Q.てっとり早くできる?

 福祉教育に限らず、てっとり早く、簡単にという安易な考え方はのぞましくありません。しかしながら、多忙ななかで、準備が簡単で、実施しやすいものを、いくつか知っておくことも必要かもしれません。

 体験学習は、前にあげたような「施設訪問・交流」や「車いす体験」「アイマスク体験」「まちのバリア探し」といったものに限りません。プログラムは、「読む」「書く」「観る(視る、見る・・・)」「調べる」「つくる」・・・といった、基本的なアクティビティをふたつくらい、たとえばビデオ教材を観て、感想を書くということでも、授業のかたちはできあがるでしょう。

 しかし、注意しなければならないのは、授業を単発で終わらせたり、児童・生徒の感想を書かせただけにしないことです。
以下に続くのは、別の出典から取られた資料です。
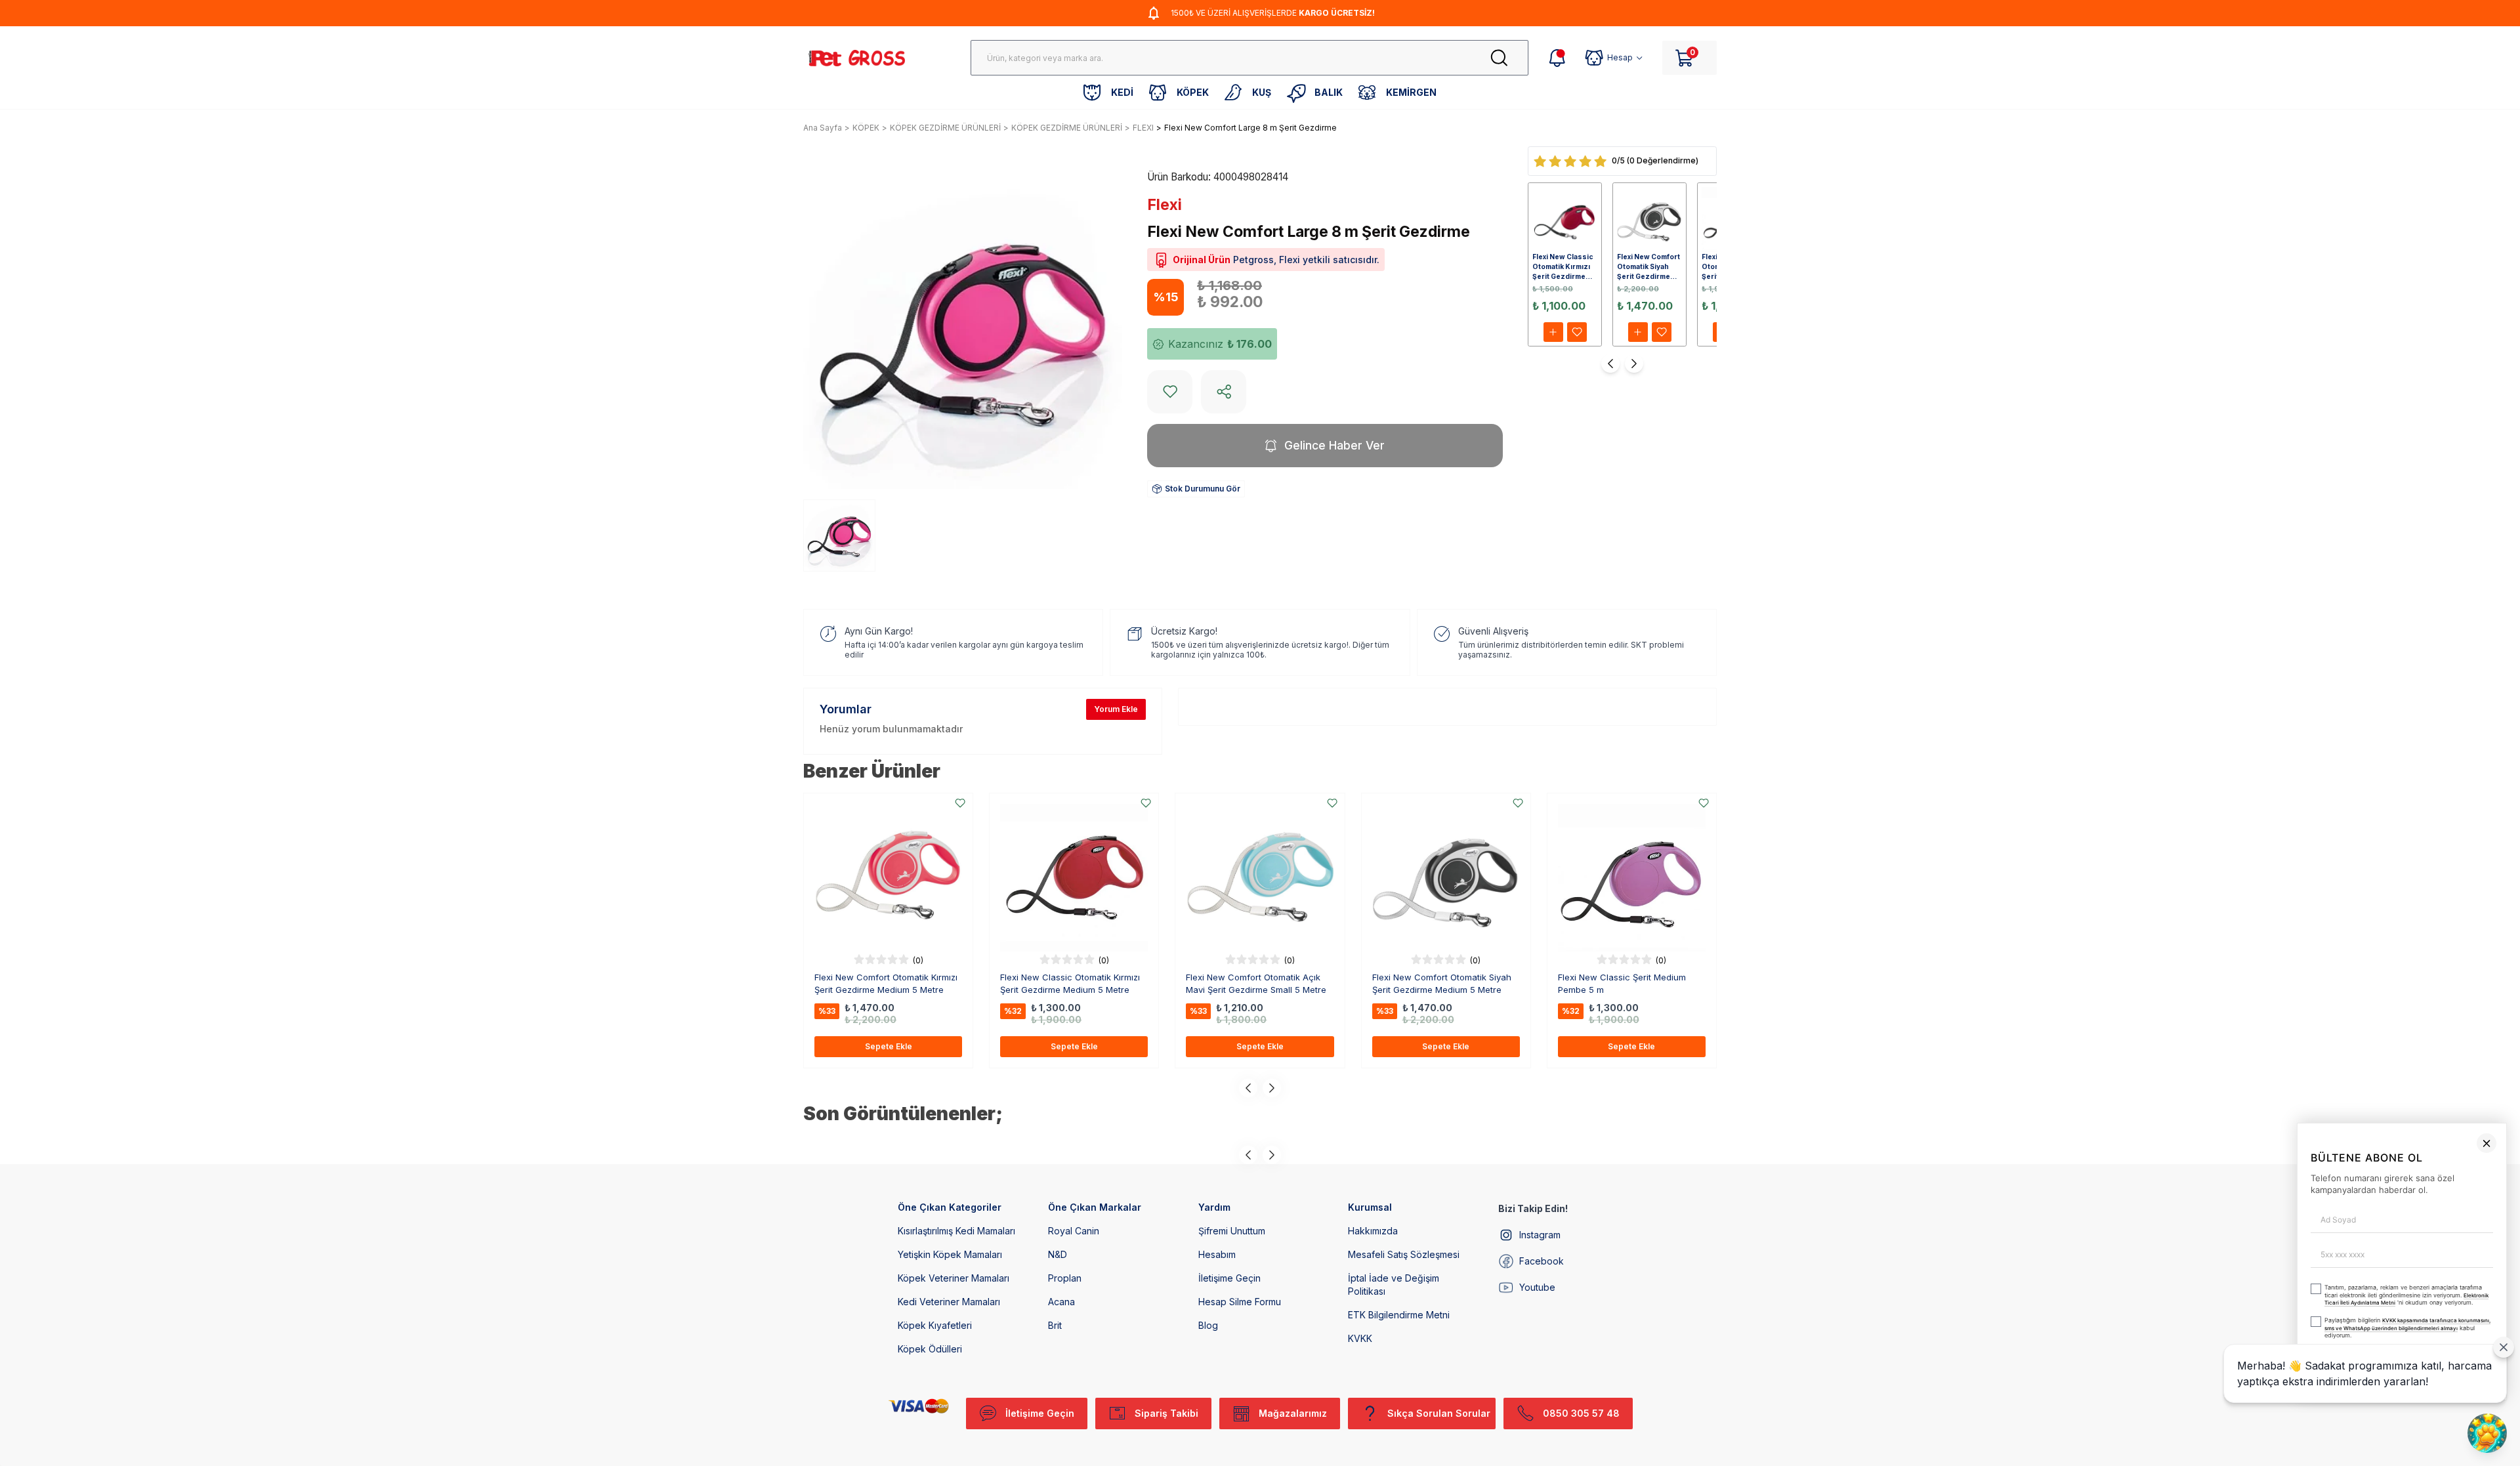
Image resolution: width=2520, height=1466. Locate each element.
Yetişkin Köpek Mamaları (950, 1254)
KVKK (1360, 1338)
感想は、あくまでも個人の学びを確認する"ふりかえり"です。感想までを第1時とするならば、感想を発表する次の時間を第2時とすればよいのです。感想をグループやクラス全体で発表すれば、それが学んだことの共有となり、"わかちあい(シェアリング)"という大切な学習ができます。"ふりかえり"で終わるか、"分かちあい"のステップをふむかで、学びの深まりに大きな違いができるはずです。

 また、児童・生徒が興味・関心をもつプログラムというものも工夫してみるとよいでしょう。興味・関心をもつ、あるいは授業に食いつく、児童生徒のこころをつかむということを考える場合は"テーマ"設定を工夫するか、"活動形態"を楽しく取り組めるものにするかといったあたりがポイントでしょう。

 たとえば、おなじビデオ教材でも、映画を教材にすることもできます。『映画のなかに福祉がみえる』(中央法規出版)では、貧困、障害者、差別と人権、子ども、家族、高齢者などのジャンルに分けて、さまざまな作品と、福祉の視点を紹介しています。また、新聞を教材にした学習で知られるNIE(エヌ・アイ・イー、Newspaper in Education)では、身近な話題や新しいニュースを授業に活用することで、児童・生徒らの学習意欲が高まり、積極的な学習態度が身につくという報告がされています。

 このように考えれば、学校のなかで、教室だけでというプログラムも無限に存在するはずです。日ごろから、身のまわりのできごとや情報に気を配り、プログラムづくりのヒントを集めてみましょう。